Region Based Memory Allocation
Version | 1 |
Created | 2013-08-28 |
Status | Draft |
Last modified | 2013-08-28 |
Author | Walter Bright |
Breaks | Nothing (extension) |
Rationale
Stateless programming is a popular technique for encapsulation. D currently supports it marvelously with the ‘pure’ function attribute:
T statelessOp(const args) pure;
Under the hood, however, the GC is not stateless. Allocated memory may be left over after the call, and it may never get collected. Adding precise GC will not fix this 100%. What’s needed is a way to guarantee that all memory allocated by statelessOp() is released.
Description
One way to do this is by a region allocator. Create a new region at the start of statelessOp(), and throw the reqion away at the end. All allocations during that call will have been allocated within that region.
Fortunately, druntime’s GC implementation is all controlled by a proxy, a global variable _gc. All GC operations are member functions of _gc. This means we can, instead of using a __gshared _gc, key off of a thread local _gctls. This will default to being _gc, and so the default behavior will be as now.
A user can then:
gc_push();
which will then create a new instance of the GC and set _gctls to it. All calls to the GC in the current thread will now go to the new instance. When done,
gc_pop();
will throw away that GC implementation and all the memory it allocated, and revert to the previous value of _gctls.
Some observations:
1. statelessOp() will have to be nothrow. This is because throw allocates GC memory for the exception, and all such memory cannot survive gc_pop().

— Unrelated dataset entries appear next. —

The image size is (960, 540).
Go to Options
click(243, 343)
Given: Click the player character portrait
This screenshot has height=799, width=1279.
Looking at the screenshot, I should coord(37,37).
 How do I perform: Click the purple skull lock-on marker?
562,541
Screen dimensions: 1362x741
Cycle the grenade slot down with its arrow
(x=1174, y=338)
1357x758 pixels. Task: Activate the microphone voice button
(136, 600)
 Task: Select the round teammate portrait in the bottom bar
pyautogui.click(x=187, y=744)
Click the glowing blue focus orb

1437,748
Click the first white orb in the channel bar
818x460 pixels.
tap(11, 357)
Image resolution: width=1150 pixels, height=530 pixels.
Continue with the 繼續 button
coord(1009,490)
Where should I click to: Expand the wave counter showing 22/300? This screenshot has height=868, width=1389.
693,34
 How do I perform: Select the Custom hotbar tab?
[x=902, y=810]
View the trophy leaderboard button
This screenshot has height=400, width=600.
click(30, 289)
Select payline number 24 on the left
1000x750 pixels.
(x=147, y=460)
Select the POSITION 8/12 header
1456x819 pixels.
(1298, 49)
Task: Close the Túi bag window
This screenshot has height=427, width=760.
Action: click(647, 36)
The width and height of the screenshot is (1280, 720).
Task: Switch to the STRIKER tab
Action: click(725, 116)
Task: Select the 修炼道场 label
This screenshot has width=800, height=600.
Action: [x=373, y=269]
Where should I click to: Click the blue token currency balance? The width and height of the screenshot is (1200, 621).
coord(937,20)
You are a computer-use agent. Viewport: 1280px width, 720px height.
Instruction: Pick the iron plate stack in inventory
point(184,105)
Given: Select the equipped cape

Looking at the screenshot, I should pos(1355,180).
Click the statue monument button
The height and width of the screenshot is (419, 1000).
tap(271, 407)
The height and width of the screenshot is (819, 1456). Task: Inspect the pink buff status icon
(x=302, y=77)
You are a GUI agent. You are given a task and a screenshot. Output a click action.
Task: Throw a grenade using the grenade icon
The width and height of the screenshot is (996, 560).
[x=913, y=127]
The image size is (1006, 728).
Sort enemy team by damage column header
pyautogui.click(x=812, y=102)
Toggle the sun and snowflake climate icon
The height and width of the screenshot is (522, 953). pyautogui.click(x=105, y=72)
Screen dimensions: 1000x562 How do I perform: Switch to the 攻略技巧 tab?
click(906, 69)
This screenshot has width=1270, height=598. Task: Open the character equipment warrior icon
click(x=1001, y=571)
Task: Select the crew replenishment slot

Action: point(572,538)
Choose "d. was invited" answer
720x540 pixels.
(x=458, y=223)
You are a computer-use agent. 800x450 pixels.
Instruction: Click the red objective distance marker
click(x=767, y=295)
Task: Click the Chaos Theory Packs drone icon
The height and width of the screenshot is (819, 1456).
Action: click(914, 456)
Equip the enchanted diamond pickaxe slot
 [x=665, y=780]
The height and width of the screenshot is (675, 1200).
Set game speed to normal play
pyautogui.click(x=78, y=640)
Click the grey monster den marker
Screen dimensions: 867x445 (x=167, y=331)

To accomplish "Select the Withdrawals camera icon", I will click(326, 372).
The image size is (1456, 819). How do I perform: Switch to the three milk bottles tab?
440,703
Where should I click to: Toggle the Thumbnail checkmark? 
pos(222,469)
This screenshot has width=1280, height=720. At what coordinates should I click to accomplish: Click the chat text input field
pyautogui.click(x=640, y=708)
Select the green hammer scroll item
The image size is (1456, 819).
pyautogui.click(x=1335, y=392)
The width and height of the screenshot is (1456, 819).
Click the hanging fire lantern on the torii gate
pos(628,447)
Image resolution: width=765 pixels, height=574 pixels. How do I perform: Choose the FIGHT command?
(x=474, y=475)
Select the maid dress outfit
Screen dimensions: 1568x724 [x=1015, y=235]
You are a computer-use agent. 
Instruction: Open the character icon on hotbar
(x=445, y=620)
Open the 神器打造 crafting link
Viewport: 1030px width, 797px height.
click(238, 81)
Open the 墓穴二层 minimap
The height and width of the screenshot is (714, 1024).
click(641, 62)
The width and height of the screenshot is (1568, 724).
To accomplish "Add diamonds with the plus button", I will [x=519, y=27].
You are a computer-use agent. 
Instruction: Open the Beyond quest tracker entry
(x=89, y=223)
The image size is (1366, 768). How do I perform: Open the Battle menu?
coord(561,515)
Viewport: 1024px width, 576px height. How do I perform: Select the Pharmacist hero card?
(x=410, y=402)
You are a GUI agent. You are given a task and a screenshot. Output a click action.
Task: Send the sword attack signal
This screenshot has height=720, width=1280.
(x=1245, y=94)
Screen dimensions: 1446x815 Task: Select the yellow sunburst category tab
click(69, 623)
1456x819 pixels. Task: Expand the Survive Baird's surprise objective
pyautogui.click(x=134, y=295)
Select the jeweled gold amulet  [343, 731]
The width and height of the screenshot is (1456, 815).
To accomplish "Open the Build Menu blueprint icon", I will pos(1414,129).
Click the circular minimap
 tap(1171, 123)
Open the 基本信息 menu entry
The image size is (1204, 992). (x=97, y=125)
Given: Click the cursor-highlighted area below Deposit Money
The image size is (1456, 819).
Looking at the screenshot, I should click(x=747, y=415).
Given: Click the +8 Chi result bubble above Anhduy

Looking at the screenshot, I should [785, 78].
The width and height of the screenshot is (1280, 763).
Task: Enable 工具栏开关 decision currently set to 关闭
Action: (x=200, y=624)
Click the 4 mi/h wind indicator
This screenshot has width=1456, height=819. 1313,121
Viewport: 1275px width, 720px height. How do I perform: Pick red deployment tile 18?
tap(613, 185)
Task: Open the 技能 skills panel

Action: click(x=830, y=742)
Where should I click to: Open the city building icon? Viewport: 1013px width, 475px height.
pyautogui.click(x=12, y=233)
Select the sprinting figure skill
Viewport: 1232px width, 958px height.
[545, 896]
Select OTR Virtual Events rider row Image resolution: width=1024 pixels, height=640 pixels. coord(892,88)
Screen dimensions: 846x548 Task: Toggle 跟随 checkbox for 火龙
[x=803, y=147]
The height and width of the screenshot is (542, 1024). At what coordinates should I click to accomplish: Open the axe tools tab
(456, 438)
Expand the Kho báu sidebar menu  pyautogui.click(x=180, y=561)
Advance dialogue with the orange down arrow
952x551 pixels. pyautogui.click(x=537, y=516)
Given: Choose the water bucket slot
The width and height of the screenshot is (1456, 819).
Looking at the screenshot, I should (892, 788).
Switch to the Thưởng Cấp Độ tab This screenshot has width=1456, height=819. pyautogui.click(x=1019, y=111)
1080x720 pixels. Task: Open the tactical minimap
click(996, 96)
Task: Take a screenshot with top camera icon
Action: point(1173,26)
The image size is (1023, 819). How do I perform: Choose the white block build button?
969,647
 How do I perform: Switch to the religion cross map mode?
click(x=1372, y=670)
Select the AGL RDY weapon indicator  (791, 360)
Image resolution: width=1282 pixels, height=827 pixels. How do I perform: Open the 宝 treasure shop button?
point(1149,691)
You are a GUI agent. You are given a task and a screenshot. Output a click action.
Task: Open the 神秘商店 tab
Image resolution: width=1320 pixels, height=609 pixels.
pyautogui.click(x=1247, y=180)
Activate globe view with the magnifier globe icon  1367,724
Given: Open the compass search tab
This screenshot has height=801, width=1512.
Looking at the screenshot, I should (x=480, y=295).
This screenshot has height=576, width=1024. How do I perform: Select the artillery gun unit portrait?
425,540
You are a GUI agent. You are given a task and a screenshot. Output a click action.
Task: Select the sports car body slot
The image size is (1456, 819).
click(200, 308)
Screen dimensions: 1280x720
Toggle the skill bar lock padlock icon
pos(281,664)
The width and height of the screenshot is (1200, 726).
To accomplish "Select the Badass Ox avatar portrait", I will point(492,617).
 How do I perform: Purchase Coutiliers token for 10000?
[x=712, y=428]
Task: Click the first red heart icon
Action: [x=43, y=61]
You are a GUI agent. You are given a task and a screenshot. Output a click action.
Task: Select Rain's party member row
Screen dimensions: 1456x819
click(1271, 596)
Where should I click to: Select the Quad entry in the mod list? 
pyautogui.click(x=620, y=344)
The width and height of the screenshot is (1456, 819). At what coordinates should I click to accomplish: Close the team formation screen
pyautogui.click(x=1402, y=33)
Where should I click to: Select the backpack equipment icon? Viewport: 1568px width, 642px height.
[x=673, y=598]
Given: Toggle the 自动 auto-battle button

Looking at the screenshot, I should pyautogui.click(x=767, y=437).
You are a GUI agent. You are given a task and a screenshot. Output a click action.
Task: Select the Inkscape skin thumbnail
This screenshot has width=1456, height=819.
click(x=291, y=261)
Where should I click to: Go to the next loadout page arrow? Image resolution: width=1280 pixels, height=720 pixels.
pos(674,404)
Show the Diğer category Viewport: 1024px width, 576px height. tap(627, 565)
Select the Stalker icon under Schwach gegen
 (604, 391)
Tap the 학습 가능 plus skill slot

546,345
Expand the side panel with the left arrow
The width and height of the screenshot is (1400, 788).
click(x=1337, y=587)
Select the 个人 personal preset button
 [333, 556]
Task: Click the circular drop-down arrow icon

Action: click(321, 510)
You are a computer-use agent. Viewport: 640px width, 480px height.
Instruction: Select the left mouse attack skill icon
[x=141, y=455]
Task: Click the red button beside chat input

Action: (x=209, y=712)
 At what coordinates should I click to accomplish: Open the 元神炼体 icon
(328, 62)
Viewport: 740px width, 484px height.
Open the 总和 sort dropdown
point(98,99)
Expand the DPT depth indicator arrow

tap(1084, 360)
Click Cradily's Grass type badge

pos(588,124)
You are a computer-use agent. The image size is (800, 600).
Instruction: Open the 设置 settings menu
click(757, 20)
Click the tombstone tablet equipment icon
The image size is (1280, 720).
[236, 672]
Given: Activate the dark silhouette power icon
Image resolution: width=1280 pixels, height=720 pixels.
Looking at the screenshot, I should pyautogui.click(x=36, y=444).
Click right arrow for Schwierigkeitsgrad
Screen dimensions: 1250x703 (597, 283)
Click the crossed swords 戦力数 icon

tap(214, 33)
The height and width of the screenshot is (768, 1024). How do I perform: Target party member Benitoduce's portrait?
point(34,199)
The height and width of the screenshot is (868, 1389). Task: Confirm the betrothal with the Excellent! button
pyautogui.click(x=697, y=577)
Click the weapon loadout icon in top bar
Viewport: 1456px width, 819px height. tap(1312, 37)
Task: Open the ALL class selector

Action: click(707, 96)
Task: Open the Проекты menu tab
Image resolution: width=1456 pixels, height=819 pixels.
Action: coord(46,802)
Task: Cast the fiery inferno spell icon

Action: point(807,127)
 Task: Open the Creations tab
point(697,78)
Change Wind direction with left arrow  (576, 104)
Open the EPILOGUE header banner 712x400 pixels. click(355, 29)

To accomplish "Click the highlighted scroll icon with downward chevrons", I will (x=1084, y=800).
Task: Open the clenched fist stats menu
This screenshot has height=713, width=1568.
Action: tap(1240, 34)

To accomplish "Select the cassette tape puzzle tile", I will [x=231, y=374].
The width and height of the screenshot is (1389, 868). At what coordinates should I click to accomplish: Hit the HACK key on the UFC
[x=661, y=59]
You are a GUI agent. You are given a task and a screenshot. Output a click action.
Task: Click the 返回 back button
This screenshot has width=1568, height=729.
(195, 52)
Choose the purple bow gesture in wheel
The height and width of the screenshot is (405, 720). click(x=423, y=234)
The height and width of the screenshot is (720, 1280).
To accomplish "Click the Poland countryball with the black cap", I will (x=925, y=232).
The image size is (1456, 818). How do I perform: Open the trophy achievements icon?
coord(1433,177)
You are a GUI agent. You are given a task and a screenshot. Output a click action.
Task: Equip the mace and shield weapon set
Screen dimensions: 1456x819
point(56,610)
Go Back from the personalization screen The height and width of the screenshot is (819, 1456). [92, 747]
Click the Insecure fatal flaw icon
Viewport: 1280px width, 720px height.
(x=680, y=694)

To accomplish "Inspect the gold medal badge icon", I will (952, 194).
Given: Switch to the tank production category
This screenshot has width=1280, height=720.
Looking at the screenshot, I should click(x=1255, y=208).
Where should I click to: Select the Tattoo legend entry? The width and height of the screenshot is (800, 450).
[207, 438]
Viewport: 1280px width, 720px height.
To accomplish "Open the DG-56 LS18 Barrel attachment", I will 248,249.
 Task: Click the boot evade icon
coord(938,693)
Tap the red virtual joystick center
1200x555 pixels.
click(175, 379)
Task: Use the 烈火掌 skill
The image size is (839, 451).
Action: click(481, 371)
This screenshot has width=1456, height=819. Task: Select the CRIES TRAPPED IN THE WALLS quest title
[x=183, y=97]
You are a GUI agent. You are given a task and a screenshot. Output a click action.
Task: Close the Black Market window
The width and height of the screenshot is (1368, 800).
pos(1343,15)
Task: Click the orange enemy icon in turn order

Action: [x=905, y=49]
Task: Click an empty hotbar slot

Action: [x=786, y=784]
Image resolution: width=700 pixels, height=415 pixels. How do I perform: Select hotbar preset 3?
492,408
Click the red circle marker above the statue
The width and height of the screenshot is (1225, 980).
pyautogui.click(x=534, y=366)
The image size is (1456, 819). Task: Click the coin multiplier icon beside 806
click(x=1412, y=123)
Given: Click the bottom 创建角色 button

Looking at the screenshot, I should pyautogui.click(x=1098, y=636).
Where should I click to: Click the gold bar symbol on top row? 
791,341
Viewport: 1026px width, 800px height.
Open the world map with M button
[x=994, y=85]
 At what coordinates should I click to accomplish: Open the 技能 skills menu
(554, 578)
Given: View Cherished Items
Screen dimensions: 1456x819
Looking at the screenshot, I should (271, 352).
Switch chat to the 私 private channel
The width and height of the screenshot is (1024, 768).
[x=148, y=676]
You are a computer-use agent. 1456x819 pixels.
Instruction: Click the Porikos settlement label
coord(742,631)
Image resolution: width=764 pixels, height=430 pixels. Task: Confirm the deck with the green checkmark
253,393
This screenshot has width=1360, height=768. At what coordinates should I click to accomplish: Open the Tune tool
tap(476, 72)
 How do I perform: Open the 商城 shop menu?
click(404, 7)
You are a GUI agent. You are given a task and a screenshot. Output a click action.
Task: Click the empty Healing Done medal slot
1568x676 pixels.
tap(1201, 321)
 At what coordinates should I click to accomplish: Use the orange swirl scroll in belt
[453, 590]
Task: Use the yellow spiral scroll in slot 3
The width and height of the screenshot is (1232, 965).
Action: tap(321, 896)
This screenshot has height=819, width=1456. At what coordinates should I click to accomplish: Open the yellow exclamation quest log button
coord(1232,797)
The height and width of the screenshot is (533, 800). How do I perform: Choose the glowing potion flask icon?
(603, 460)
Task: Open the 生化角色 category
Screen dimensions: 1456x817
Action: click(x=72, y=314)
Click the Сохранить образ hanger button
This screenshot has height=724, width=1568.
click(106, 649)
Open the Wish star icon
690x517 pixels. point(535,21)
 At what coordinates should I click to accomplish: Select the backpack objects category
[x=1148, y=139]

2. statelessOp() cannot spawn a new thread. Of course, it can’t anyway because it is pure.
3. statelessOp() may not cast memory to shared.
4. The new region GC instance will be thread local, meaning it no longer has to acquire/release locks, and it doesn’t need to stop other threads when doing a collection cycle. The thread running the region GC will still have to be stopped when the global GC is collecting, as its stack and locals may still refer to global GC data.
5. Pairs of gc_push()/gc_pop() can be nested.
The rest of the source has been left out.